▶ Directions: Exact copies of all the lines below are needed, without the pictures.
(Data supplied Opens)
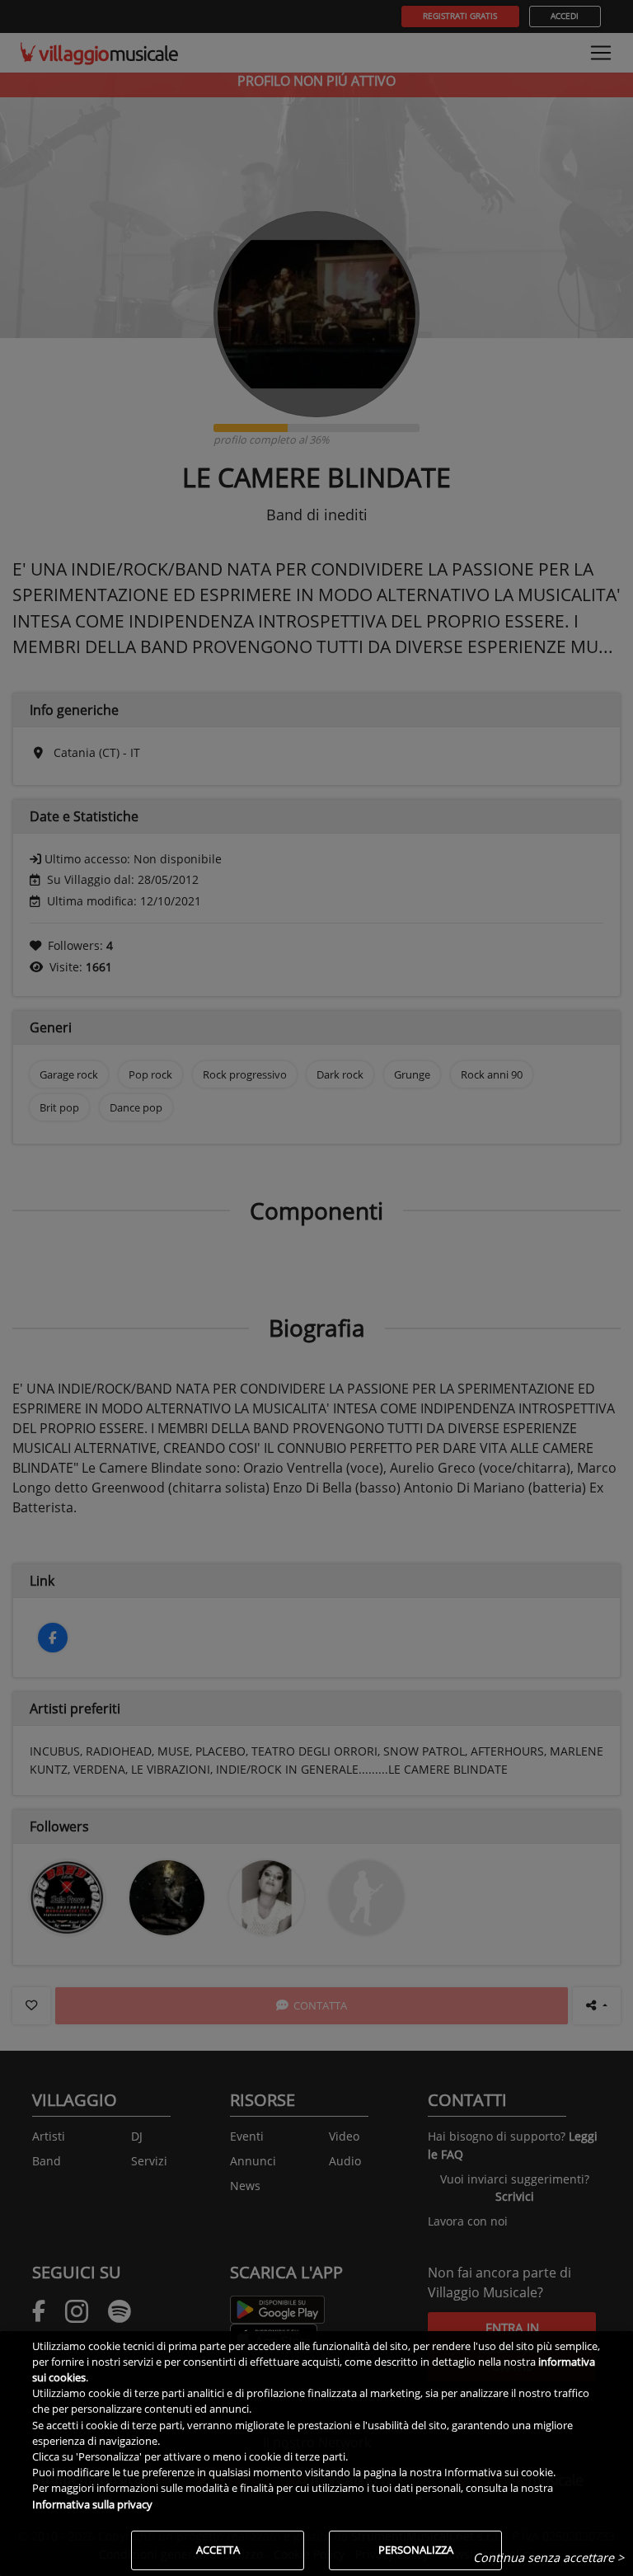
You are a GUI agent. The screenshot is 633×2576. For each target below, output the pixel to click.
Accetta (218, 2549)
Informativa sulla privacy (92, 2504)
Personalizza (415, 2549)
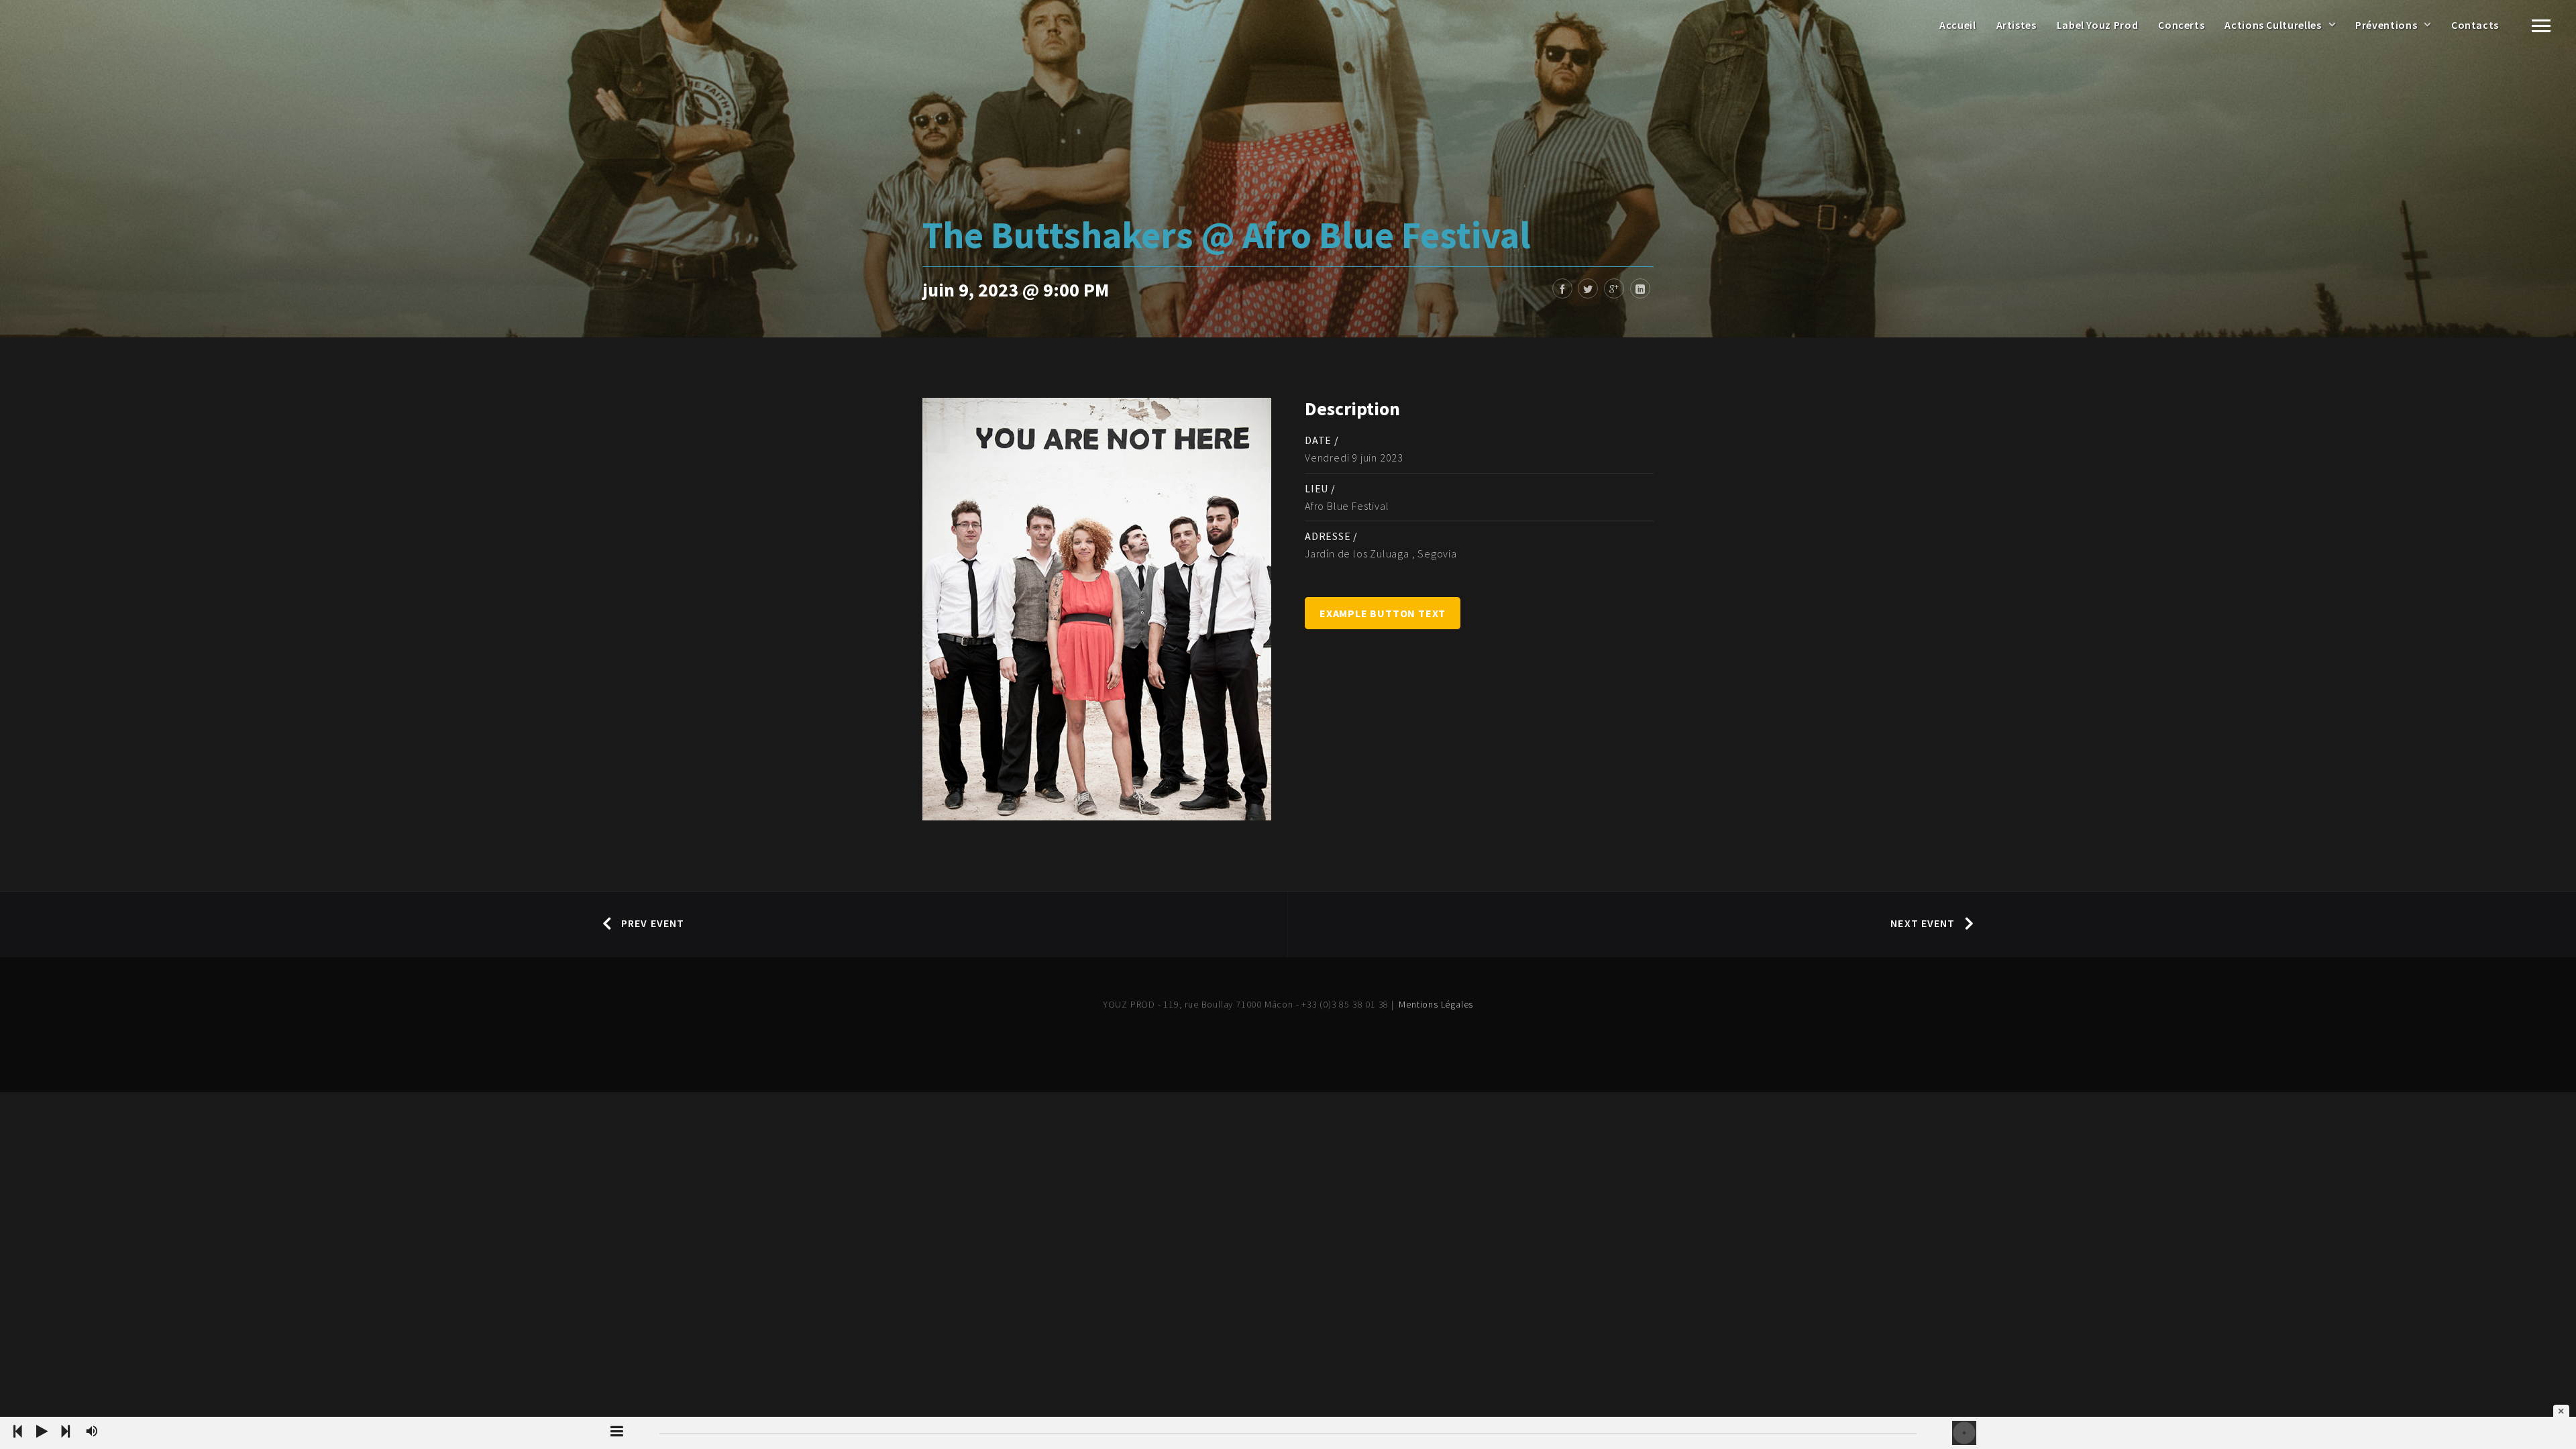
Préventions (2386, 25)
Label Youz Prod (2098, 25)
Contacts (2475, 25)
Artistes (2016, 25)
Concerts (2181, 25)
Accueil (1957, 25)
(Data supplied Closes)
▶ Reply to the exercise:
You are a GUI agent. The screenshot is 633×2576. For each target below, output the pixel to click.
Accetta (218, 2549)
Informativa sulla privacy (92, 2504)
Personalizza (415, 2549)
Préventions (2386, 25)
Label Youz Prod (2098, 25)
Contacts (2475, 25)
Artistes (2016, 25)
Concerts (2181, 25)
Accueil (1957, 25)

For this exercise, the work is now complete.